LastPass is undeniably the most used password vault available, and it just so happens to be the best password manager. Users are able to sync all of their passwords online and with other computers and devices, as well as locally on a device. LastPass remembers your passwords so that you don’t have to, and provides tools to audit your passwords. The audit will measure the strength of your passwords and is even able to automatically change a password for you if a service has been hacked (which it will then notify you if that happens to one of your accounts). LastPass uses two-factor authentication for access to your password vault with Google Authenticator, a USB device or YubiKey. LastPass supports an impressive number of devices, including Windows, OS X, Linux, Android, iOS, Windows Phone and has Chrome, Firefox, Internet Explorer, Opera and Safari extensions. It’s free to use, but the mobile apps require an upgrade to LastPass Premium for $12/yr, but it’s totally worth it.
Live life in the dashlane (I can’t believe I just wrote that). But, if you’re looking for one of the best password managers out there, Dashlane is a close second to LastPass. Dashlane’s software sports a good-looking interface, but also still has a lot of the features that LastPass has such as two-factor authentication. With Dashlane, users are also able to designate someone as an emergency contact, allowing them to access your accounts in the event that you’re unavailable to do so (for example, if you slip into a coma). You’re also able to change all of your passwords at once with just a few clicks. It also has a digital wallet and purchase tracking, even for retailers that you don’t hold accounts with (for example, if you ordered something without creating a sign in).
RoboForm is also an O.G. when it comes to password management, having been created way back in 1999. RoboForm is not just a great password keeper, but it also has a great form-autofill tool for web browsing that is very useful. RoboForm supports multiple identities so that users can autofill information based on different users and their information. RoboForm also works on a USB drive, so that you can take your passwords with you from computer to computer without having to install anything. But if you want to sync it across multiple devices, RoboForm Everywhere will cost you $20/year (although the first year is just $10). RoboForm has a long history of being reliable, which is why it has such a dedicated and loyal user base.

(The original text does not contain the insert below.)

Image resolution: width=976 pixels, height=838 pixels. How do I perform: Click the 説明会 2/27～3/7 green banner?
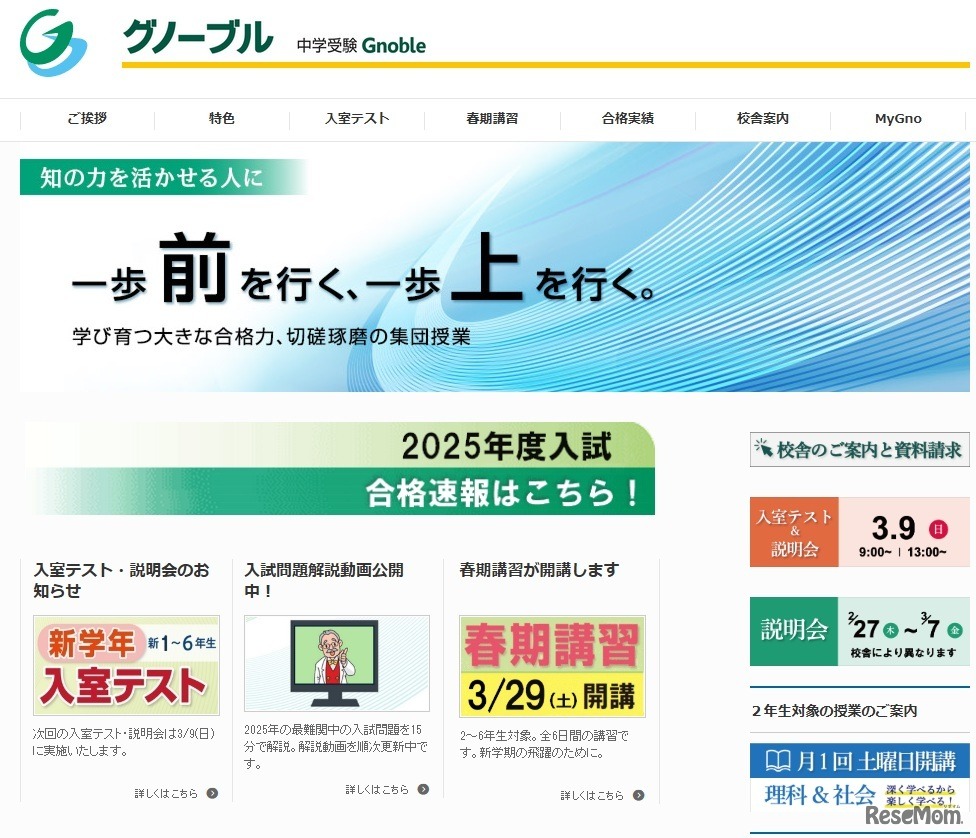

1Password places all of your passwords under one master password, and easily and conveniently organizes them alphabetically for ease of access. The information is safe and secure, and syncs with all of your devices (Windows, Mac, Android, iOS). It also holds all of your credit cards and secure wallet items. Users are able to login to websites with a single tap from the app, and the passwords are all secured with tamper-proof authenticated encryption using AES-256 and Encrypt-then-MAC. There is also an Auto-Lock feature that keeps your data protected even if your device is lost or stolen. It also has Dropbox support for automatic cross-platform sync, and also has a powerful search function to help you find your account information with ease.
KeePass also supports AES and uses a Twofish algorithm to encrypt its password databases. It also uses SHA-256 as password hash which uses 256-bit cryptographically secure one-way hash function, and SHA-256 has yet to have any successful attacks known against it. KeePasses interface isn’t exactly up to date, but it does keep your passwords incredibly safe, which is really what’s important. Users can also export their passwords to a handy, dandy TXT, XML, HTML or CSV file for easy use with other applications (or for a safe back-up somewhere in some bunker in Russia or something). KeePass can also be transferred from one computer to another easily. So if you’re looking for a windows password manager that is truly a password vault, KeePass is for you.
6. Intuitive Password
Intuitive Password is an entirely web-based password solution that encrypts and decrypts passwords locally. There’s a free edition that does the password saving job well enough, but the paid editions obviously add more features, albeit that they’re mostly frivolous. Setting up Intuitive Password is incredibly easy, as you create a master password that protects your stored private information, and also allows you to use an on-screen keyboard so that you can be re-assured that a keylogger isn’t being used in the process. Each login and password is entered manually, unlike with LastPass and Dashlane where your credentials are captured as you enter them. But if you don’t mind entering your own information, Intuitive Password is available across virtually all operating systems and is a good choice for simply keeping your accounts secure.